[Page extract start]
But what wish, whether it be good or evil, will not always happen according to our desires.
Introduction
As far as i known, there are two ways to benchmark HBase. One is quite famous, Yahoo Cloud Serving Benchmark (YCSB), which developing a framework and common set of workloads for evaluating the performance of different “key-value” and “cloud” serving stores, and HBase is included. The other is embedded in HBase, and serves HBase only of course, named PerformanceEvaluation, containing serveral workloads also, which can be used to evaluating HBase performance and scalability. I will try to cover both in source code level.
PerformanceEvaluation
There are two modes for running evaluation, one is map-reduce mode, each mapper runs a single client, the other is multi-threads mode. Each test client, by default, does about 1GB of data. Here are the workloads (based on the most updated version of HBase):
Workloads
| Workload | Description |
|---|---|
| AsyncRandomReadTest | Async random read test |
| AsyncRandomWriteTest | Async random write test |
| AsyncSequentialReadTest | Async sequential read test |
| AsyncSequentialWriteTest | Async sequential write test |
| AsyncScanTest | Async scan test (read every row) |
| RandomReadTest | Random read test |
| RandomSeekScanTest | Random seek and scan 100 test |
| RandomScanWithRange10Test | Random seek scan with both start and stop row (max 10 rows) |
| RandomScanWithRange100Test | Random seek scan with both start and stop row (max 100 rows) |
| RandomScanWithRange1000Test | Random seek scan with both start and stop row (max 1000 rows) |
| RandomScanWithRange10000Test | Random seek scan with both start and stop row (max 10000 rows) |
| RandomWriteTest | Random write test |
| SequentialReadTest | Sequential read test |
| SequentialWriteTest | Sequential write test |
| ScanTest | Scan test (read every row) |
| FilteredScanTest | Scan test using a filter to find a specific row based on it’s value |
| IncrementTest | Increment on each row |
| AppendTest | Append on each row |
| CheckAndMutateTest | CheckAndMutate on each row |
| CheckAndPutTest | CheckAndPut on each row |
| CheckAndDeleteTest | CheckAndDelete on each row |
Codes
All tests are based on class TestBase which defines the framework of a test (Template Pattern). The core in this framework is the method test(). Also please pay attention to the my added docs paragragh /**…*/, they are explanations of codes:
long test() throws IOException, InterruptedException {
/**
* In testSetup() method, each test should define how it creates connection
* and acts on start up by implementing createConnection()
[Page extract end]
[Data segment start]
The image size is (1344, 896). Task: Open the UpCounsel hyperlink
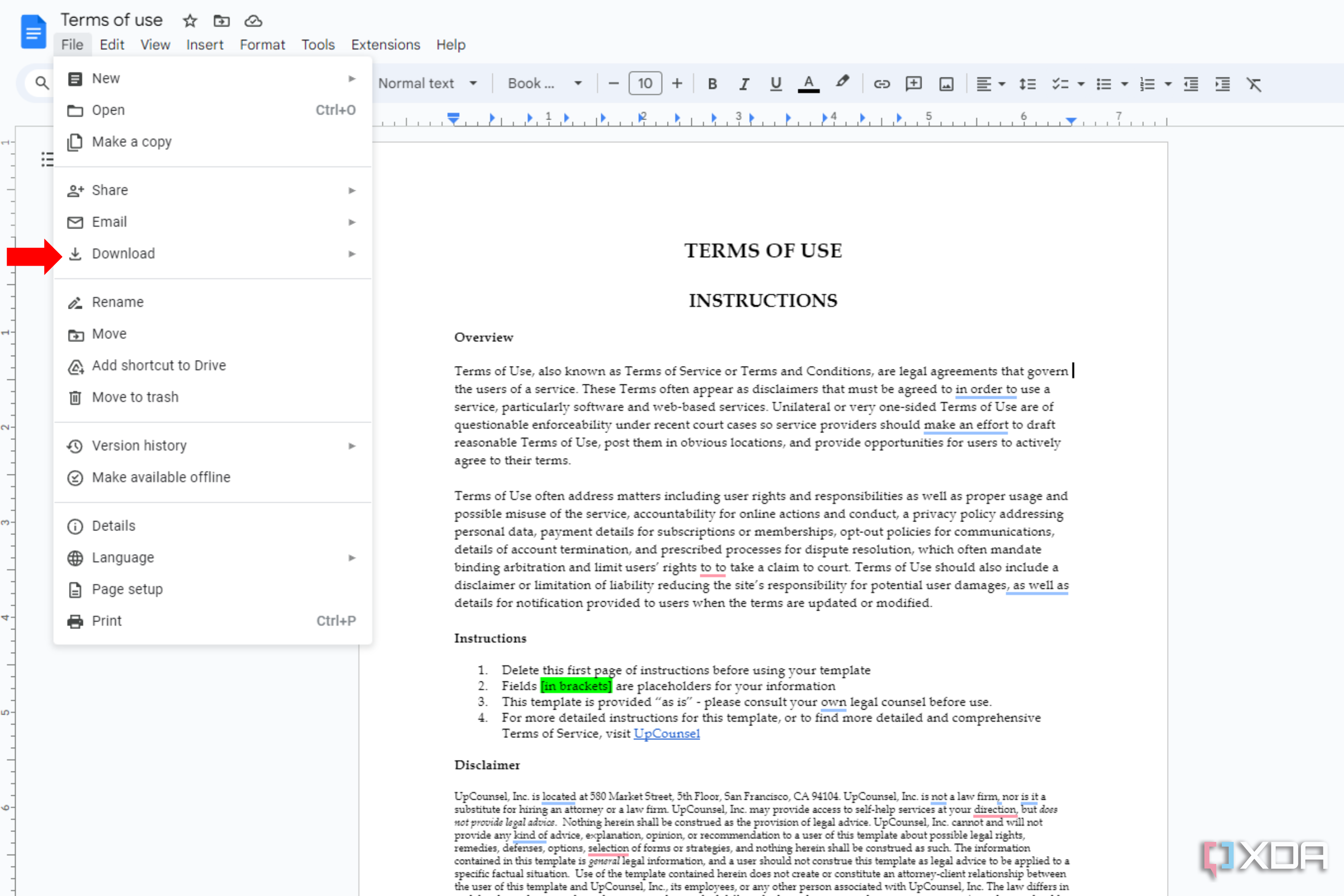pos(666,733)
[Data segment end]
→ Objectives:
1. List every workload in the HBase benchmarking page's table whose name begins with "Async".
2. Extend the HBase benchmarking page from the point where it stops.

→ Responses in order:
1. AsyncRandomReadTest, AsyncRandomWriteTest, AsyncSequentialReadTest, AsyncSequentialWriteTest, AsyncScanTest

2.
* and onStartup() method.
*/
testSetup();
LOG.info("Timed test starting in thread " + Thread.currentThread().getName());
final long startTime = System.nanoTime();
try {
testTimed();
} finally {
/**
* Symmetric to testSetup() method, each test should define how it acts on
* take down and closes connection by implementing onTakedown() and
* closeConnection() method.
*/
testTakedown();
}
return (System.nanoTime() - startTime) / 1000000;
}
In testTimed() method:
void testTimed() throws IOException, InterruptedException {
int startRow = getStartRow();
int lastRow = getLastRow();
TraceUtil.addSampler(traceSampler);
// Report on completion of 1/10th of total.
for (int ii = 0; ii < opts.cycles; ii++) {
/**
* cycles define how many times this test should run,
* by default only run 1 time.
*/
if (opts.cycles > 1) LOG.info("Cycle=" + ii + " of " + opts.cycles);
for (int i = startRow; i < lastRow; i++) {
/**
* everyN is sample rate, by default 1, meaning executing every row.
* If it is 5, meaning executing every 5 rows.
*/
if (i % everyN != 0) continue;
long startTime = System.nanoTime();
try (TraceScope scope = TraceUtil.createTrace("test row");){
/**
* It exactly executes the test's action, like scan, put, read.
*/
testRow(i);
}
if ( (i - startRow) > opts.measureAfter) {
// If multiget is enabled, say set to 10, testRow() returns immediately first 9 times
// and sends the actual get request in the 10th iteration. We should only set latency
// when actual request is sent because otherwise it turns out to be 0.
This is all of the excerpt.